A justa medida caracteriza um Educado, pois ele se mantém, todo o tempo, em sua regulação; o ser vulgar, porém, é insaciável em sua desmedida.
Capítulo 3
O Mestre disse: a justa medida, que grandeza! Raros são aqueles que a atingiram em todo tempo.
Capítulo 4
O Mestre disse: porque o caminho é pouco praticado, agora sei que os prudentes vão além, e os ignorantes nunca o alcançam; porque o caminho é pouco estudado, agora sei que os sábios buscam mais do que a centralidade, e os parvos não a alcançam. Entre os seres, não há um que não coma e não beba; mas raros são os que sabem apreciar o sabor.
Capítulo 5
O Mestre disse; "Ah, como são poucos os que seguem o caminho”.
Capítulo 6
O Mestre disse: “como era grande a sabedoria de Shun! Shun era, por índole, curioso, e gostava de conversar e perguntar. Ignorava o que era ruim e valorizava o que era bom. Tocou os extremos das coisas, inferiu o meio e o aplicou para seu povo. Este era o grande Shun”.
Capítulo 7
Todas as pessoas dizem "eu sei", mas ao caírem numa rede, armadilha ou cilada nenhuma delas sabe o modo de escapar. Todos dizem "eu sei", mas ao encontrar a justa medida, não conseguem mantê-la por mais de um mês.
Capítulo 8
O Mestre disse: “Este era Hui! Durante toda a vida procurou a justa medida, e quando a alcançou, agarrou-a com as mãos, guardou-a em seu peito e nunca mais a abandonou”.
Capítulo 9
O Mestre disse: “no mundo inteiro, [os seres] podem governar; podem recusar honrarias e proveitos; podem não se machucar, mesmo de pés nus; mas a justa medida, eles podem nunca encontrar”.
Capítulo 10
Zilu perguntou sobre o que é a força interior;
O Mestre disse: você fala da força do povo do norte, da força do povo do sul, ou da sua força? Serem pacientes e gentis, sempre retribuindo com o bem -esta é a força do povo do sul, que os fazem uma gente de bem; viver sempre dispostos, armados e prontos a morrer sem medo - esta é a força do povo do norte, que os fazem uma gente forte. O sábio se acomoda a uma sem perder a outra, se mantendo firme em seu centro, sem se inclinar para nenhum dos lados.

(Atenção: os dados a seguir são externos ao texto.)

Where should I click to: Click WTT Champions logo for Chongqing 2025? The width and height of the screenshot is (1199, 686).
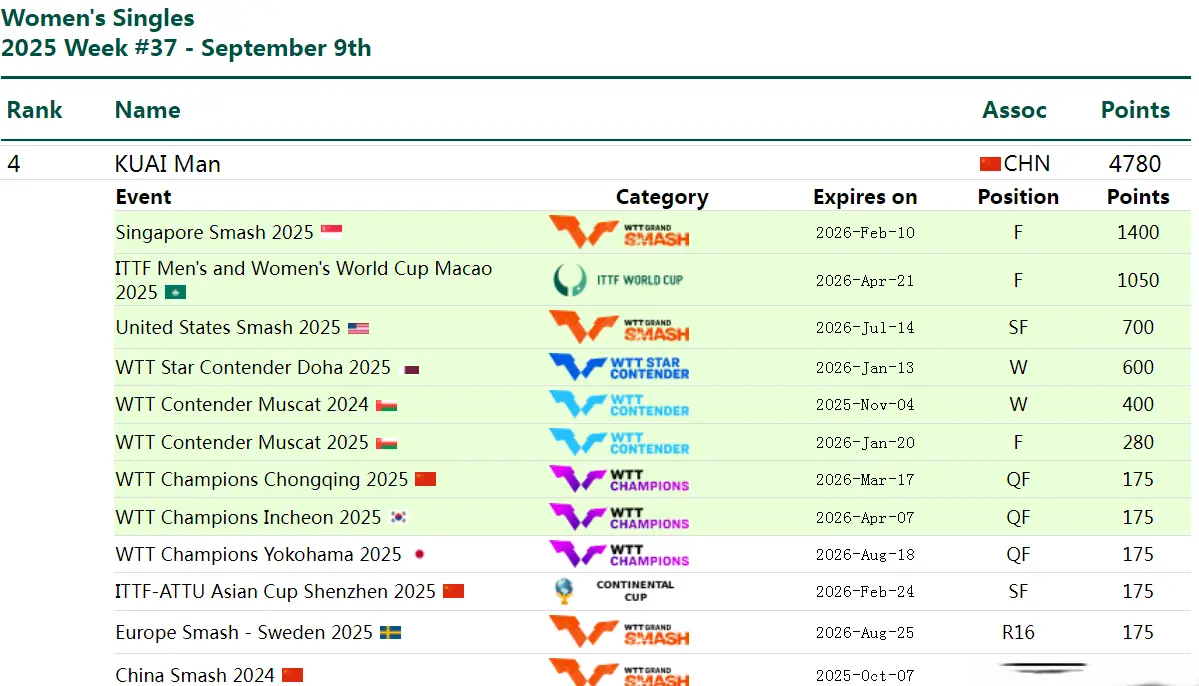[x=619, y=479]
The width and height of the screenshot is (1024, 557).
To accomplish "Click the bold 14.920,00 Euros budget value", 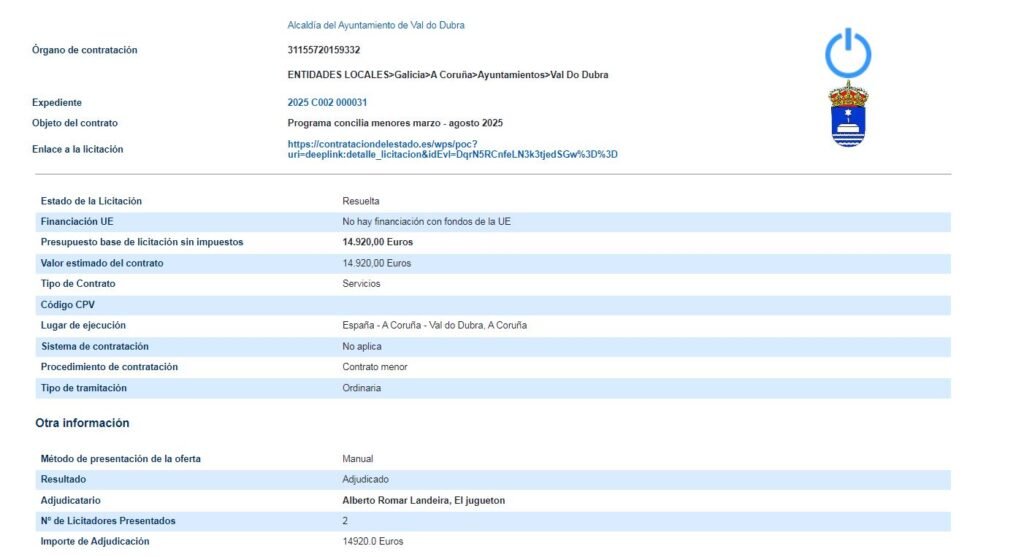I will point(377,242).
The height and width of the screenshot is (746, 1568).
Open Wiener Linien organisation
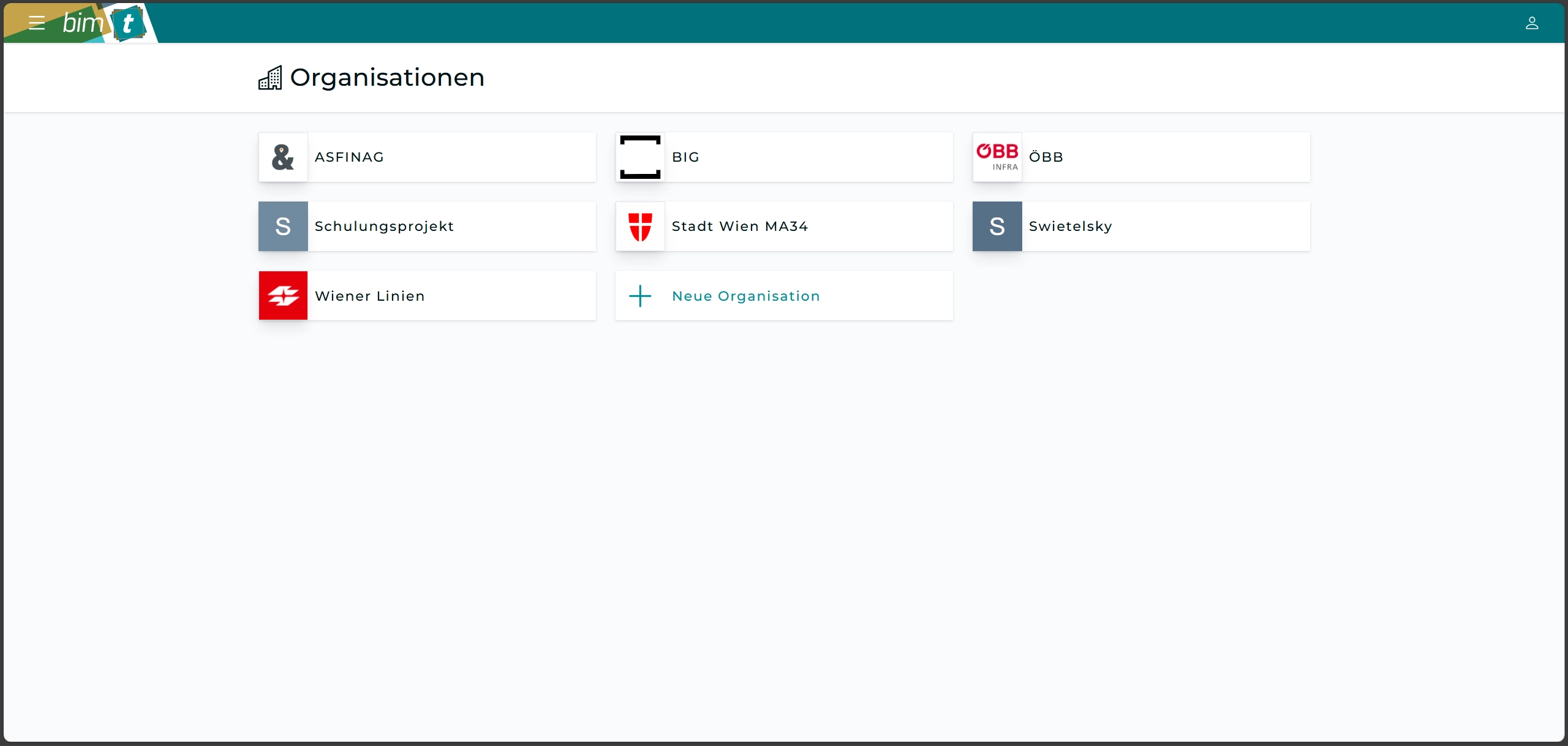(x=369, y=296)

Assim ele mostra sua força! Quando o reino está em ordem, ele serve, não modificando a sociedade, e assim [ele] mostra sua força! Quando o reino está em desordem, ele serve até a morte, e assim [ele] mostra sua força!
Capítulo 11
O Mestre Confúcio disse: “buscar o obscuro e o estranho, solitário, a fim de granjear um nome póstumo; eis o que eu não faço. O Educado se conduz pelo caminho, mas alguns abandonam-no pelo meio; eu nunca poderia fazer isso. O Educado se apóia sobre a justa medida, vivendo desconhecido dos outros sem se importar. Isto sim, apenas sábios são capazes de fazer”.
Capítulo 12
O caminho do Educado está em toda a parte, e não é encontrado.
Maridos e Esposas podem dele algo apreender, mas existem coisas num nível supremo que nem o sábio pode compreender. Os mais parvos dos homens e mulheres podem praticar o caminho [em certa medida] mas, num nível supremo, nem mesmo o sábio é capaz de vivê-lo por inteiro.
Grandes como são o Céu e a Terra, ainda assim o ser humano está insatisfeito. [Para o ser humano] Nada é tão grande que não pudesse ser maior, nada é tão pequeno que não pudesse ser menor.
Diz o Tratado das Poesias:
"O Yuan (falcão) voa alto nos céus e os peixes mergulham nas profundidades".
Isto é, no mais alto do céu, ou no mais profundo oceano, o caminho pode ser encontrado. Assim, o Educado pode iniciar sua vida nas coisas comuns, mas o nível supremo [da compreensão do caminho] está na amplidão do cosmo [céu].
Capítulo 13
O Mestre disse: “o caminho não está longe do ser humano; se dele pudéssemos nos separar, então não seria o caminho”.
Diz o Tratado das Poesias:
"Ao moldar o cabo de um machado, o modelo não está longe".
Com um cabo de machado na mão como modelo para talhar outro cabo, do mesmo modo, o sábio se serve do homem para bem governar a humanidade. Tendo bem feito seu trabalho, ele o encerra.
Faz reinar, em si, a justa medida e faz crescer a reciprocidade, e não estará longe da lei moral. Não faça aos outros o que não quer que lhe façam.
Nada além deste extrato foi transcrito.